§ ABOUT THIS EXERCISE
Going through the entries below, copy out each line that contains "agent".

Records from a dataset:

▼▼▼

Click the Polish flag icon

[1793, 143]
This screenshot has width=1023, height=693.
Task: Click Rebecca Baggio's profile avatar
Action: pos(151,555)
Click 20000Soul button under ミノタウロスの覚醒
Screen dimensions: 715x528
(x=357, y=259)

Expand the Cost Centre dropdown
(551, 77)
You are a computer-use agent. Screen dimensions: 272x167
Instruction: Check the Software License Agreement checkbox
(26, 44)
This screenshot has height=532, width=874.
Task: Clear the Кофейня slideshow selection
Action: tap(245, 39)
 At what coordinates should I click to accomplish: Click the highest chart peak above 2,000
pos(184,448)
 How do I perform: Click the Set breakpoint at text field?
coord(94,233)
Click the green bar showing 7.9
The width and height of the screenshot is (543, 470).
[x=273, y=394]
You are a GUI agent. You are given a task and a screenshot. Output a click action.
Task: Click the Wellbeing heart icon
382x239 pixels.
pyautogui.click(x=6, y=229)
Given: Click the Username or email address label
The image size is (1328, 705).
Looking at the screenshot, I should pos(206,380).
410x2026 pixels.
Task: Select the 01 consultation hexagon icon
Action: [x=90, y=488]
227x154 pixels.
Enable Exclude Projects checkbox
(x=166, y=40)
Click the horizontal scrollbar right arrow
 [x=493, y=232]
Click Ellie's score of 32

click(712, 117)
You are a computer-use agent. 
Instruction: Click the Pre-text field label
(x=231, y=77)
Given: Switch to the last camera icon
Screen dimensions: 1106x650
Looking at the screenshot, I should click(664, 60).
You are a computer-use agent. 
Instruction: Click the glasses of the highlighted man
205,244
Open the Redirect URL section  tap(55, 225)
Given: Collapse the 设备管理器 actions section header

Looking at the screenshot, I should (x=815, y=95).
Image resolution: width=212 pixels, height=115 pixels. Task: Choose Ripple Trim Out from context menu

▲▲▲

§ YOUR RESPONSE
You are a computer-use agent. Screen dimensions: 272x167
You are a GUI agent. You are given a task and a screenshot. Output a click action.
You are a computer-use agent. 
You are a computer-use agent. 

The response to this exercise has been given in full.